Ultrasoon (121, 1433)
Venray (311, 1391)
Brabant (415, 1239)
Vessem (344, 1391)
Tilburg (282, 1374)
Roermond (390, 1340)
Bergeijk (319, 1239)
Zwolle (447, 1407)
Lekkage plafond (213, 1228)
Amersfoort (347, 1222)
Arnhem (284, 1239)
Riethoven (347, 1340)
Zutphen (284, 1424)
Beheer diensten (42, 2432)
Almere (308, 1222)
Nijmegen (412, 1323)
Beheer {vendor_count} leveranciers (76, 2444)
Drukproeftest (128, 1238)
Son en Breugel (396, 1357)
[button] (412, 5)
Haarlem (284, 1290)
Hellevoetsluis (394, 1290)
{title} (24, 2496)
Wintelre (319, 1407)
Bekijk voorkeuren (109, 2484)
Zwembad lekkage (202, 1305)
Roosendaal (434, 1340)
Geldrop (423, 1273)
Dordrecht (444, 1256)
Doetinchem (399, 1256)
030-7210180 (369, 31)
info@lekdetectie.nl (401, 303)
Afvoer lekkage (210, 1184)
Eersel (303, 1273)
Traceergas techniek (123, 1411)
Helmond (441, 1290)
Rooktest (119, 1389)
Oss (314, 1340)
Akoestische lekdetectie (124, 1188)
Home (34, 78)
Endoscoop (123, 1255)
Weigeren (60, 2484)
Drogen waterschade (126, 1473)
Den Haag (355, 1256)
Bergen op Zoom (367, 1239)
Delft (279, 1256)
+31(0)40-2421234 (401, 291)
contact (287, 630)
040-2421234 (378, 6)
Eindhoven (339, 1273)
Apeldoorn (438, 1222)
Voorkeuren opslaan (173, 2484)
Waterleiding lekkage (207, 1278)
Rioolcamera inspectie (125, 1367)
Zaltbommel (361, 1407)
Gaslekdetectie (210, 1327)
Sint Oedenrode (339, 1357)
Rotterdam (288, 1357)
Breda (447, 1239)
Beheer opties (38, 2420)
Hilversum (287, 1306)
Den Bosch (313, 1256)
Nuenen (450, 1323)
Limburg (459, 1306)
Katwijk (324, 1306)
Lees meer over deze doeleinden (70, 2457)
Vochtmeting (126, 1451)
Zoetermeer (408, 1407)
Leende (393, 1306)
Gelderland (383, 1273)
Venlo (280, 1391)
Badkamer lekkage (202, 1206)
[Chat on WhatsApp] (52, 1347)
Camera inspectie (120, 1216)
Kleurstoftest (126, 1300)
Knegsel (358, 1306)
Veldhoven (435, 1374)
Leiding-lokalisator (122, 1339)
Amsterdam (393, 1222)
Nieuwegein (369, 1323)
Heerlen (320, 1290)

□ □ □ □

Exercise aim: Exactly as they appear, copy the lines of the listing above from the first through the one that contains "Oss (314, 1340)", and nothing more.

Solved exercise:
Ultrasoon (121, 1433)
Venray (311, 1391)
Brabant (415, 1239)
Vessem (344, 1391)
Tilburg (282, 1374)
Roermond (390, 1340)
Bergeijk (319, 1239)
Zwolle (447, 1407)
Lekkage plafond (213, 1228)
Amersfoort (347, 1222)
Arnhem (284, 1239)
Riethoven (347, 1340)
Zutphen (284, 1424)
Beheer diensten (42, 2432)
Almere (308, 1222)
Nijmegen (412, 1323)
Beheer {vendor_count} leveranciers (76, 2444)
Drukproeftest (128, 1238)
Son en Breugel (396, 1357)
[button] (412, 5)
Haarlem (284, 1290)
Hellevoetsluis (394, 1290)
{title} (24, 2496)
Wintelre (319, 1407)
Bekijk voorkeuren (109, 2484)
Zwembad lekkage (202, 1305)
Roosendaal (434, 1340)
Geldrop (423, 1273)
Dordrecht (444, 1256)
Doetinchem (399, 1256)
030-7210180 (369, 31)
info@lekdetectie.nl (401, 303)
Afvoer lekkage (210, 1184)
Eersel (303, 1273)
Traceergas techniek (123, 1411)
Helmond (441, 1290)
Rooktest (119, 1389)
Oss (314, 1340)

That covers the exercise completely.